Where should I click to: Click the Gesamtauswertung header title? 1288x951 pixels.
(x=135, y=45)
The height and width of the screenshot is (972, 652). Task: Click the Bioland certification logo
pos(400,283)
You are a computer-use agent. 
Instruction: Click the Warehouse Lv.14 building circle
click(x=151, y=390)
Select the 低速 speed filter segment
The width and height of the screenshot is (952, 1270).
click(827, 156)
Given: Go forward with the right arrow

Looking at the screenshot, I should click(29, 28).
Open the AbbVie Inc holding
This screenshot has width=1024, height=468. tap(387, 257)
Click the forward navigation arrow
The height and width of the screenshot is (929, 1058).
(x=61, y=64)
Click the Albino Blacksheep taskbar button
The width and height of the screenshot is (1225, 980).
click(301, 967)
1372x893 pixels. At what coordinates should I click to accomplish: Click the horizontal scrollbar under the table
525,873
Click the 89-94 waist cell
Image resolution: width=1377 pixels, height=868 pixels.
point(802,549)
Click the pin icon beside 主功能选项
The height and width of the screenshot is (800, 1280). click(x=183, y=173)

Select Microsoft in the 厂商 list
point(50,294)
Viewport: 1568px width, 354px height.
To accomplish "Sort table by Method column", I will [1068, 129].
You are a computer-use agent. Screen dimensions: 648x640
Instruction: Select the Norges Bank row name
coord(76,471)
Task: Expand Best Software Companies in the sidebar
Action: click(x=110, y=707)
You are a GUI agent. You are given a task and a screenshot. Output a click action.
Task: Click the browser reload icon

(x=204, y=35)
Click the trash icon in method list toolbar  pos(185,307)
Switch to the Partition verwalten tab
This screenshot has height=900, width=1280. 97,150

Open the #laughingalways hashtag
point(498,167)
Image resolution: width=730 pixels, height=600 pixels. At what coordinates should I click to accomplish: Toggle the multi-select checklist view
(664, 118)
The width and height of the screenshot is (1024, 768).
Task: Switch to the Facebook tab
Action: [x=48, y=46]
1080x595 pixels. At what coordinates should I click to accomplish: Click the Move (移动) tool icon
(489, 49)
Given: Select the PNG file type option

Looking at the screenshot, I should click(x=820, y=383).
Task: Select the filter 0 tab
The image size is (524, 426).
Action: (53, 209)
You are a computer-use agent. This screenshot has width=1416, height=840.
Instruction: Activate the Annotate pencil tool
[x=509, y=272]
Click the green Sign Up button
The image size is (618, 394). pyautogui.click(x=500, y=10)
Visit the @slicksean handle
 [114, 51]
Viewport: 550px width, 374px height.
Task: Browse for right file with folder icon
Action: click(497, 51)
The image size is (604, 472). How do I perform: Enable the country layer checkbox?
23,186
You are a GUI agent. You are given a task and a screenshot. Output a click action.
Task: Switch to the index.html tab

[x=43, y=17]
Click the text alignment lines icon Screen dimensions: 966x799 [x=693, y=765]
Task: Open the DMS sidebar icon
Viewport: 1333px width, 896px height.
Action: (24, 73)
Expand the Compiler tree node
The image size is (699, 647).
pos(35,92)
#####
:: PROBLEM DESCRIPTION ::
Set down nothing but the lines from the one with "The image size is (604, 472)." through the end of the records, keeping each line exactly as written and including both ends.

:: THE COMPLETED TASK ::
The image size is (604, 472). How do I perform: Enable the country layer checkbox?
23,186
You are a GUI agent. You are given a task and a screenshot. Output a click action.
Task: Switch to the index.html tab

[x=43, y=17]
Click the text alignment lines icon Screen dimensions: 966x799 [x=693, y=765]
Task: Open the DMS sidebar icon
Viewport: 1333px width, 896px height.
Action: (24, 73)
Expand the Compiler tree node
The image size is (699, 647).
pos(35,92)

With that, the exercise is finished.